(Records from a data source)
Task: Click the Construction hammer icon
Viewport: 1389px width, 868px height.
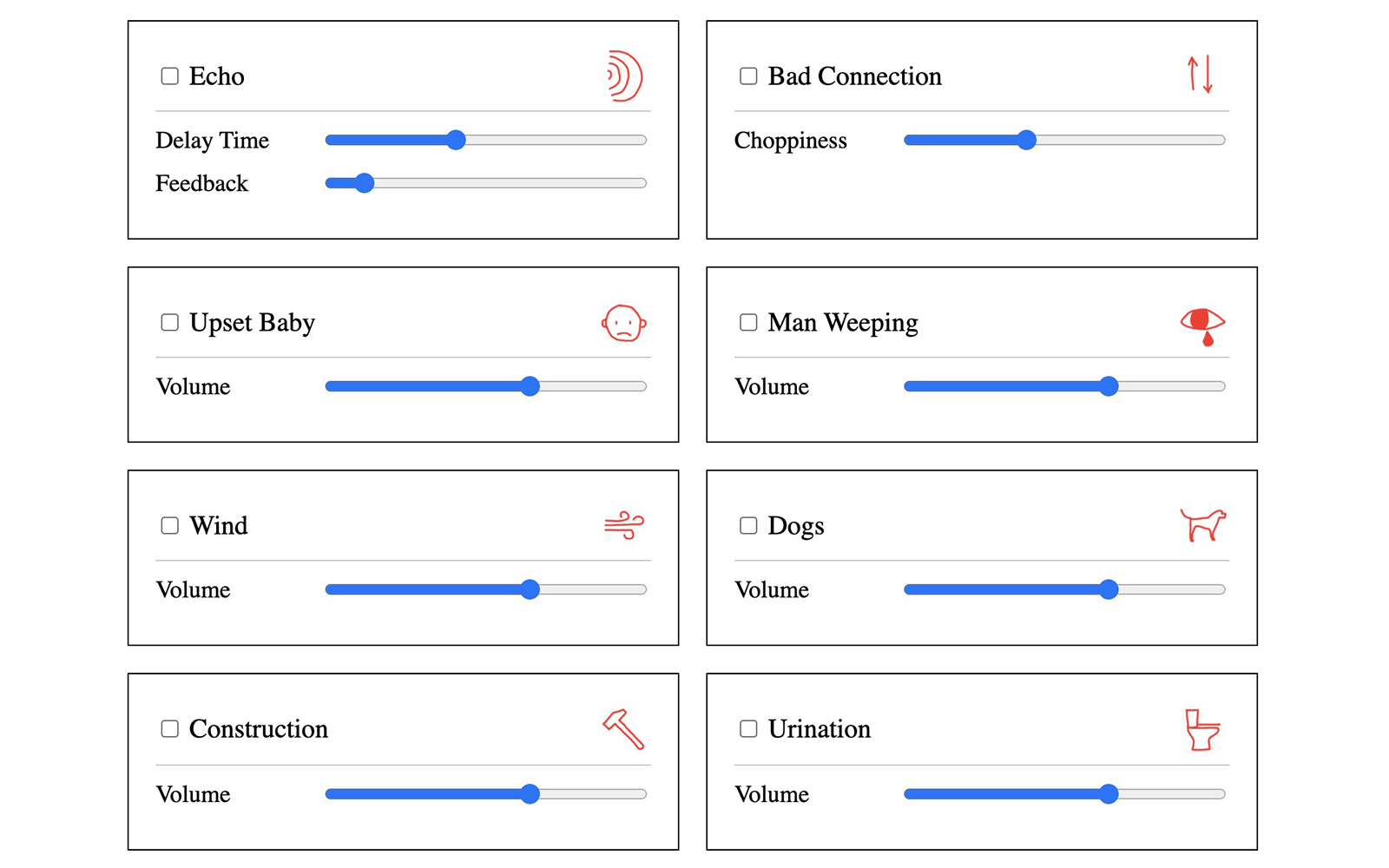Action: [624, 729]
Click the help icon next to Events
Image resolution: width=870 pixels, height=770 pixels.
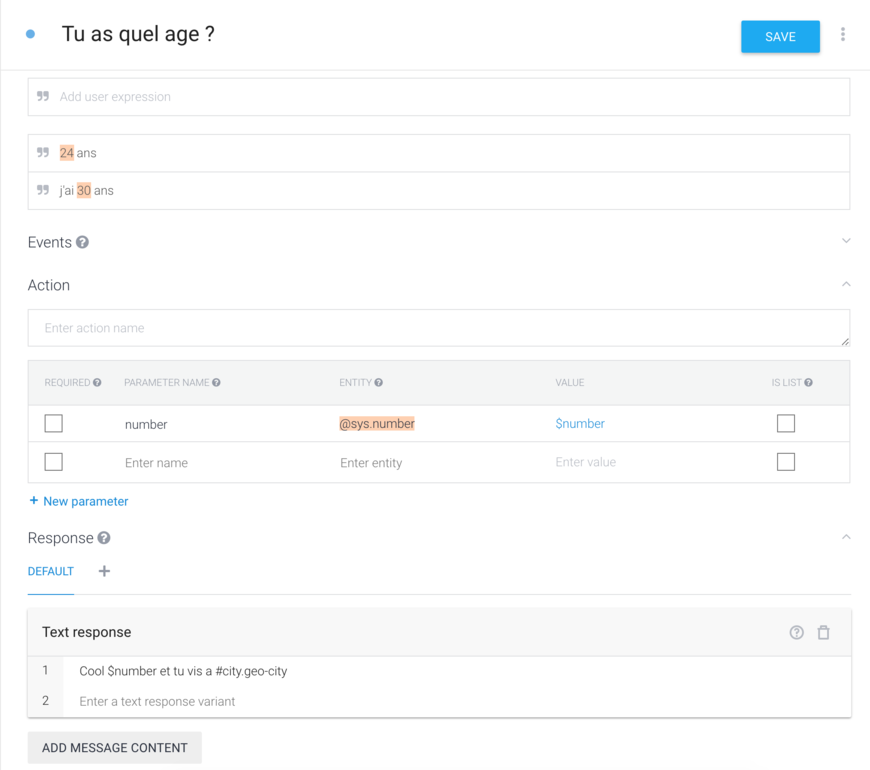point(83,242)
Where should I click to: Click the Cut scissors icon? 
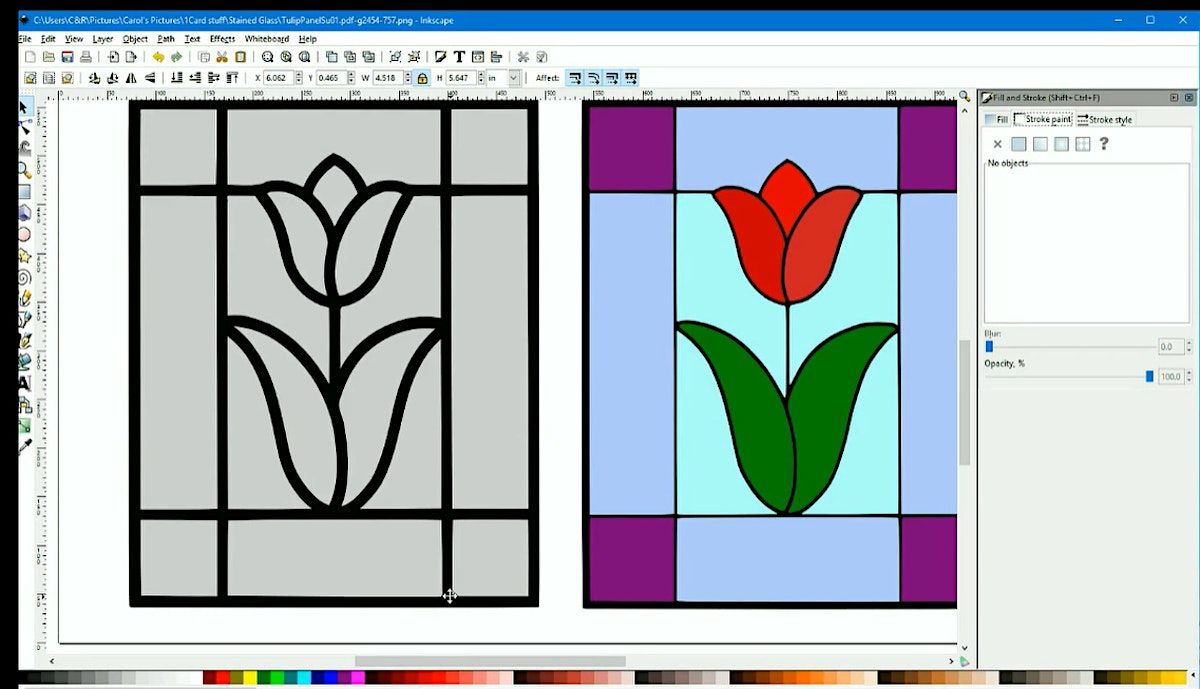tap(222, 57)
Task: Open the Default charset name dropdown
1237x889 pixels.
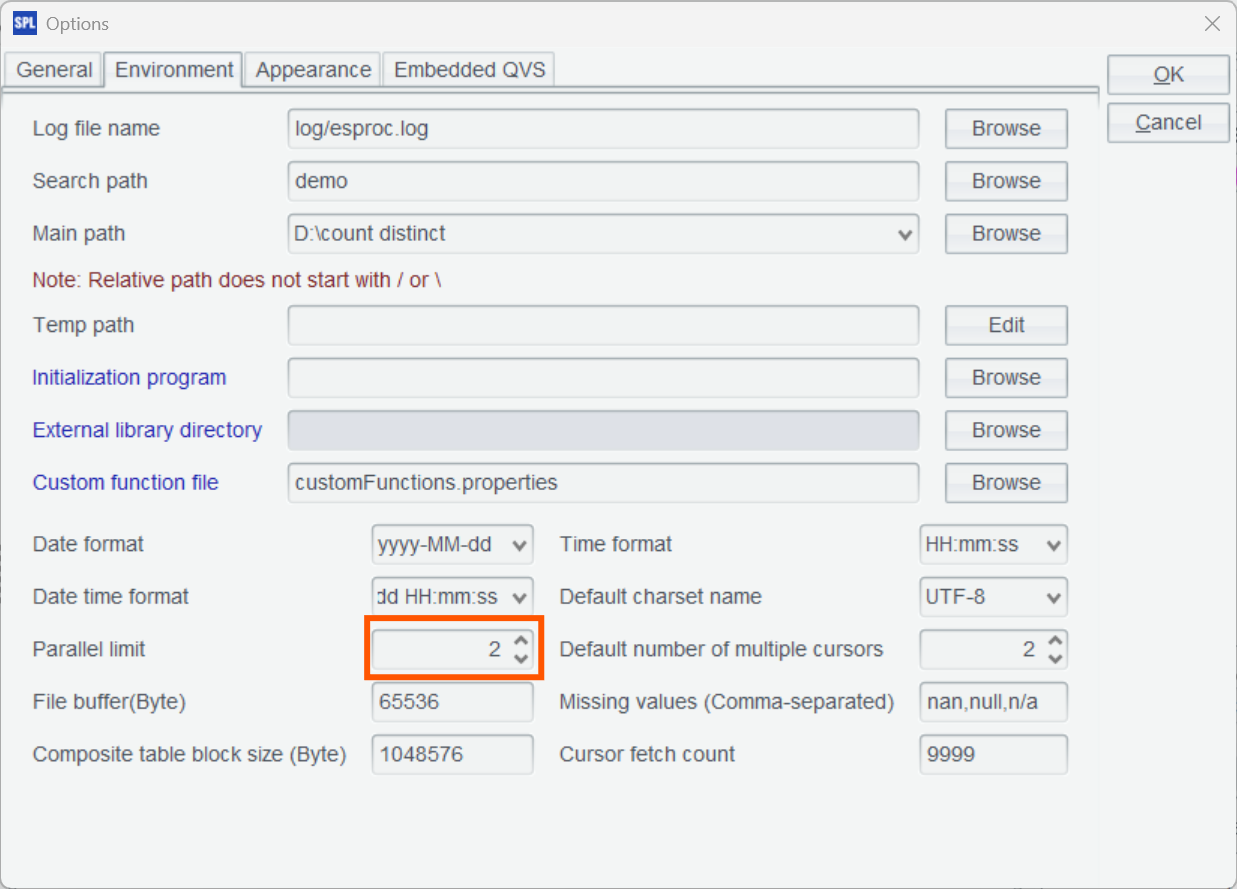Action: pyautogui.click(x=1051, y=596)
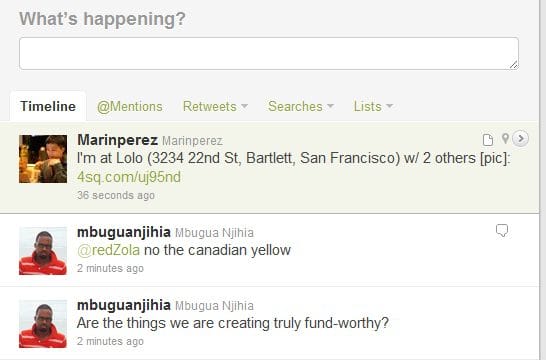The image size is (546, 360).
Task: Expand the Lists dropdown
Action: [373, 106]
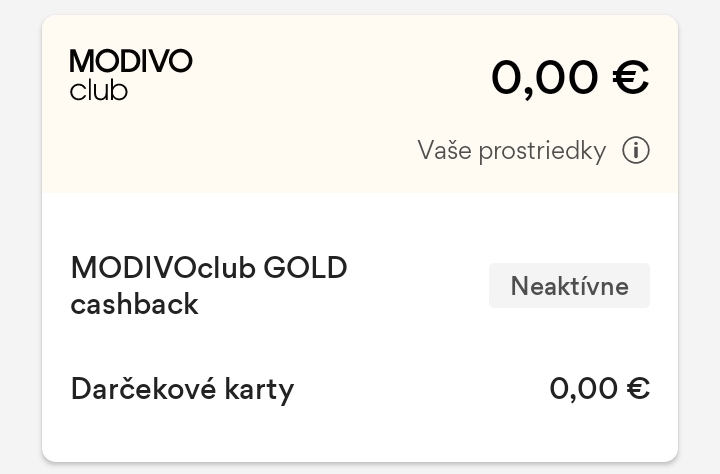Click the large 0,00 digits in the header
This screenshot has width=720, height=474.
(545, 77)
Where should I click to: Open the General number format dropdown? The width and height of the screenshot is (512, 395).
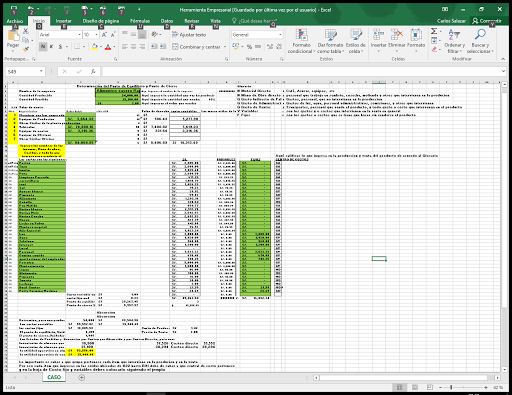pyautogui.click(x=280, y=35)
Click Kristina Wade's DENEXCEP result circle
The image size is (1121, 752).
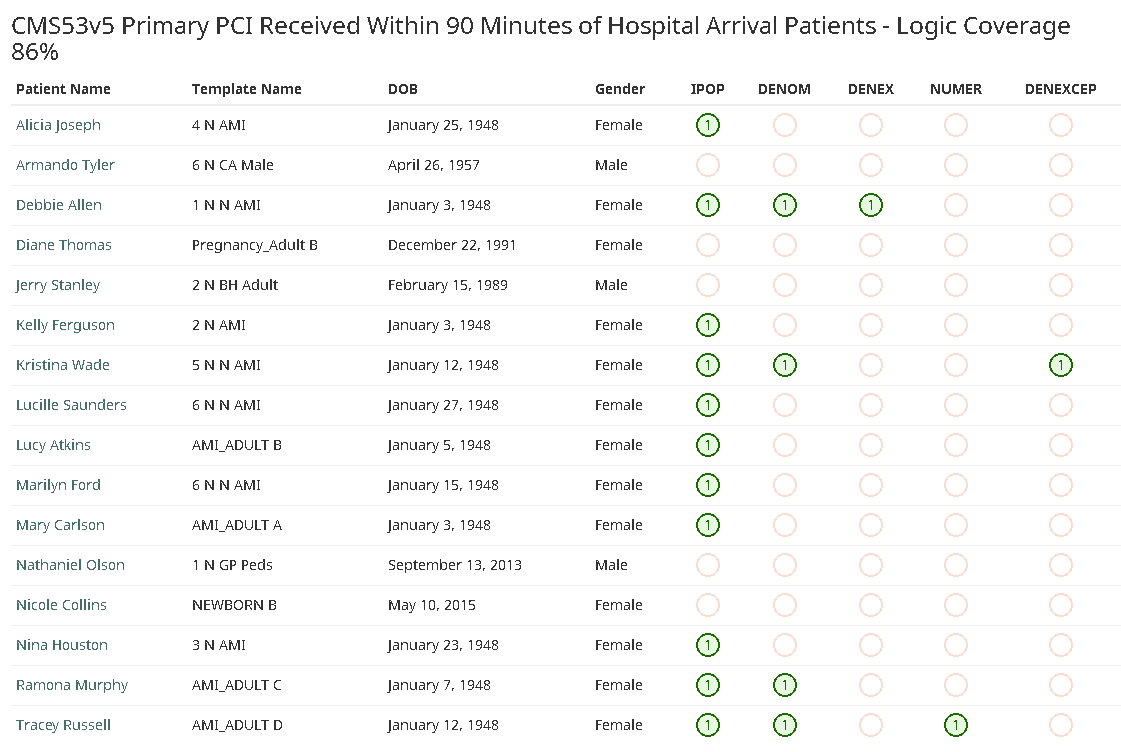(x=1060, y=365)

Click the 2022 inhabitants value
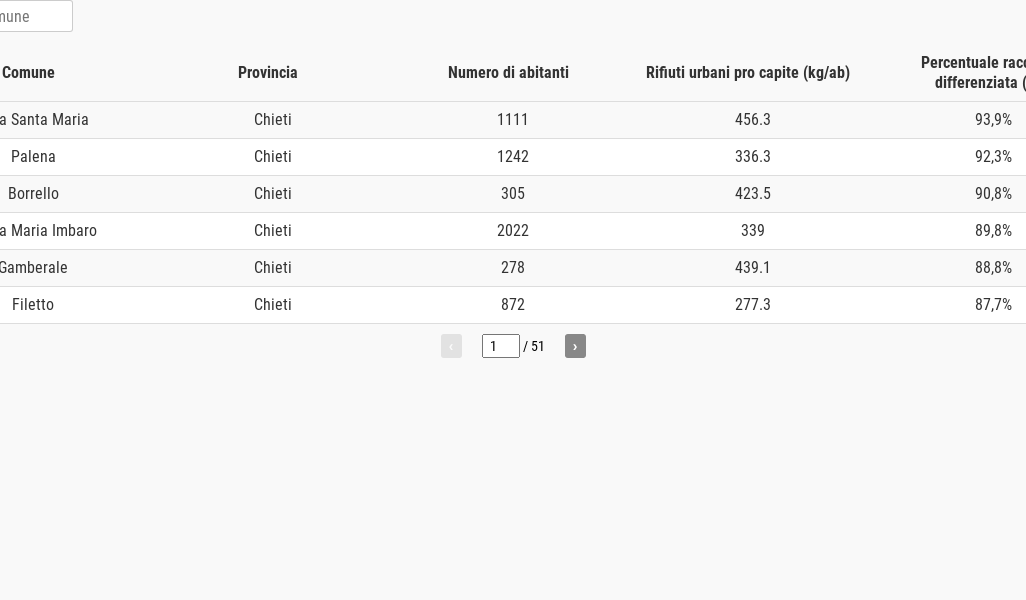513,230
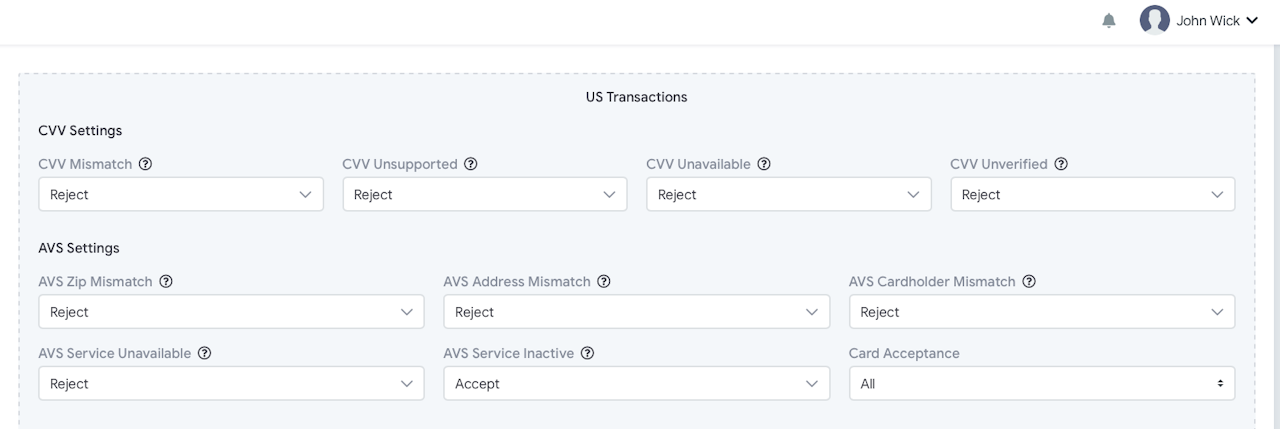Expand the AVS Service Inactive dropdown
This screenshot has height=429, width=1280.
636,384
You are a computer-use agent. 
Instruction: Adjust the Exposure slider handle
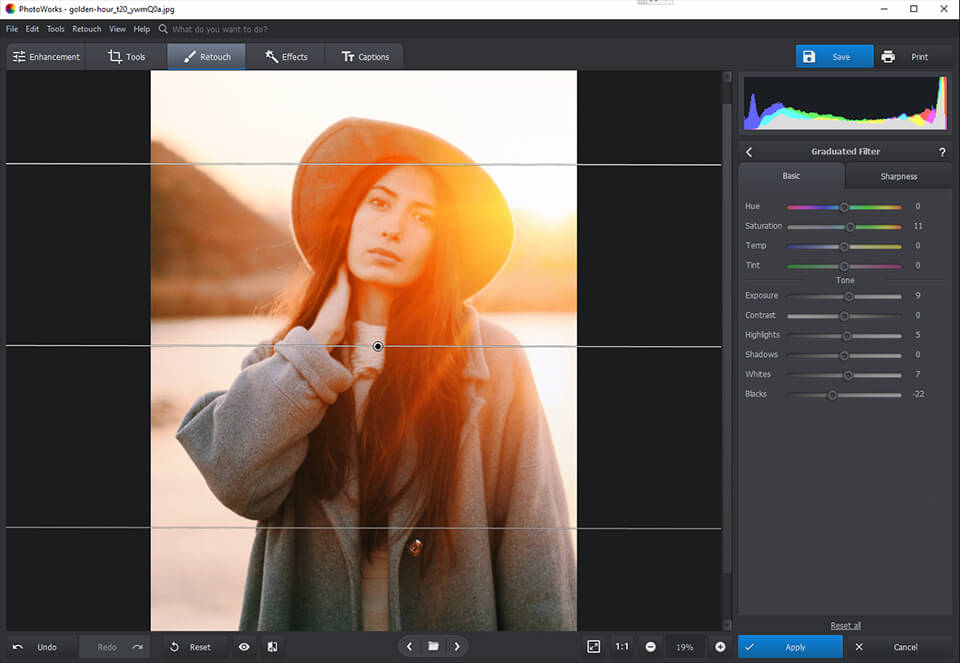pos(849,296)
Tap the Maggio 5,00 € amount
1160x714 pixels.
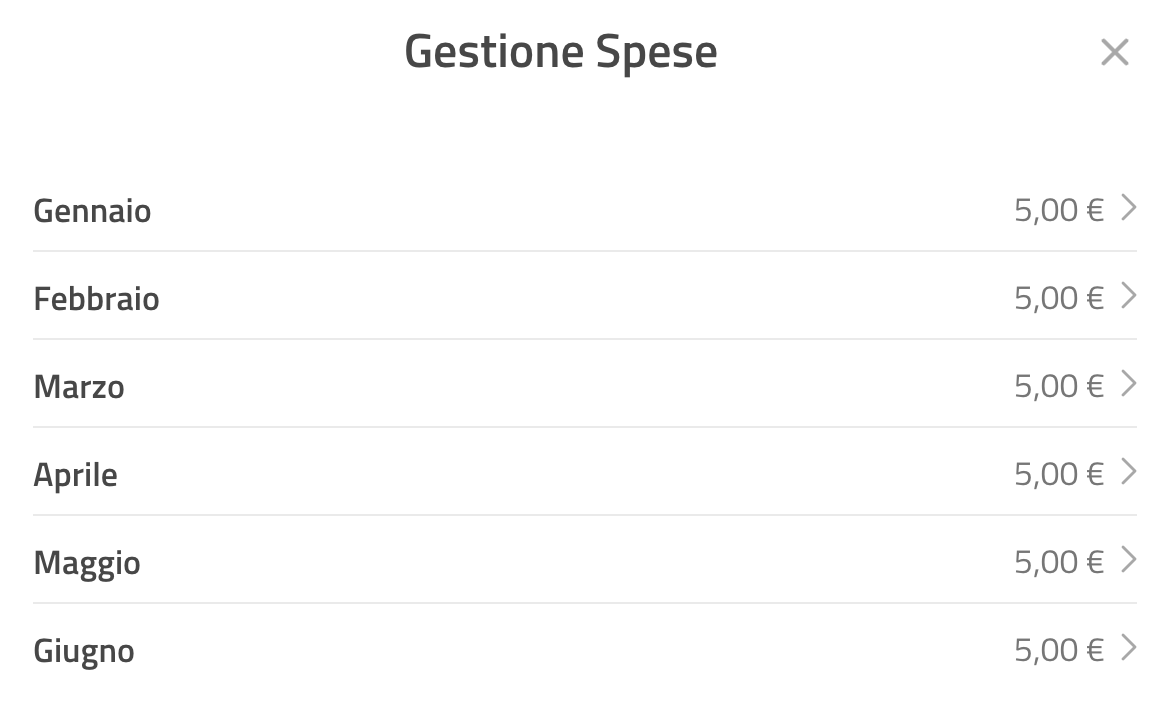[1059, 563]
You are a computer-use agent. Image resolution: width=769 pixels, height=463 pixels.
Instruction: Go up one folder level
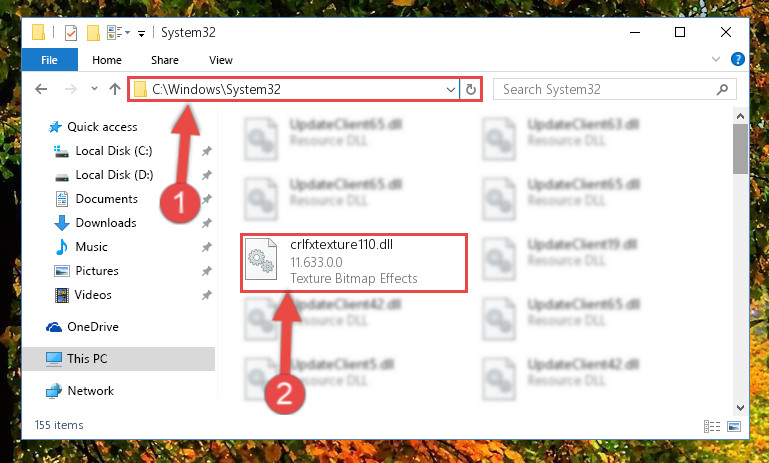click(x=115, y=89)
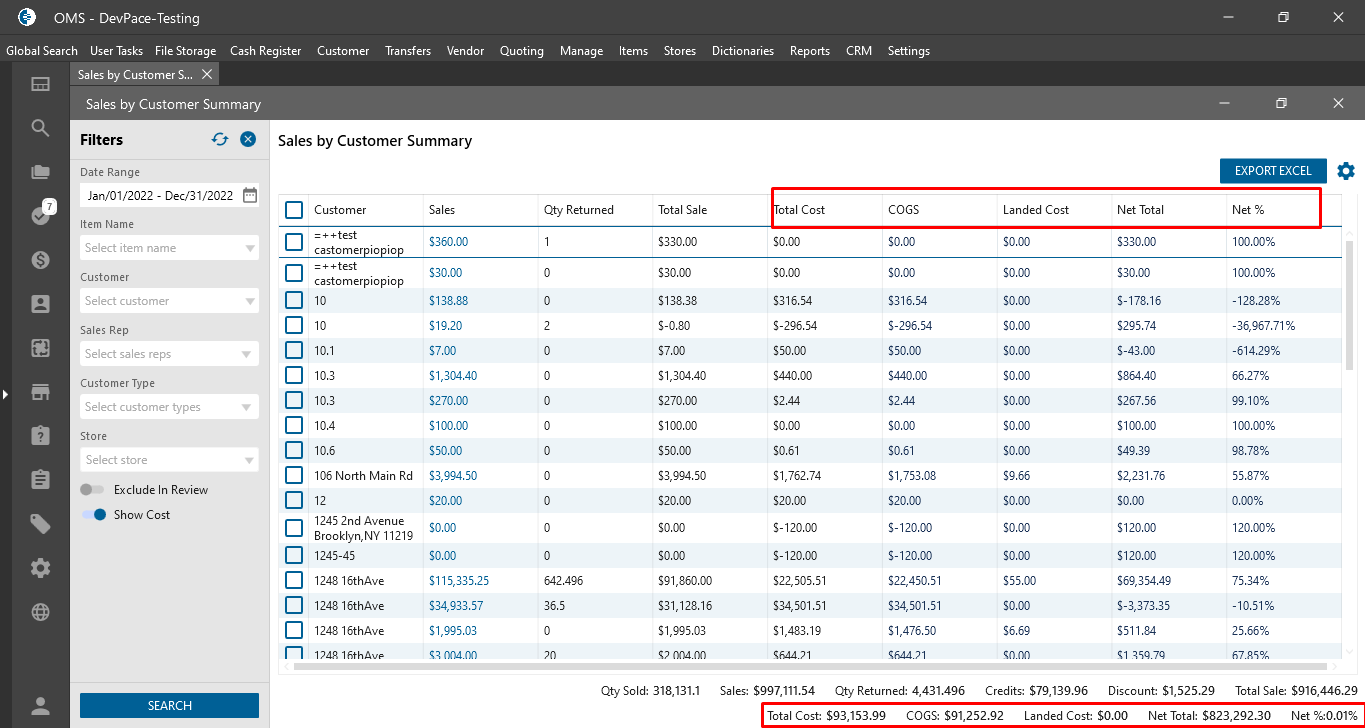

= PROBLEM REQUIREMENTS =
Find every line in the records that has the word "computer". Copy those lines.

= YOUR RESPONSE =
You are a computer-use agent. 
You are a computer-use agent. Image resolution: width=769 pixels, height=463 pixels.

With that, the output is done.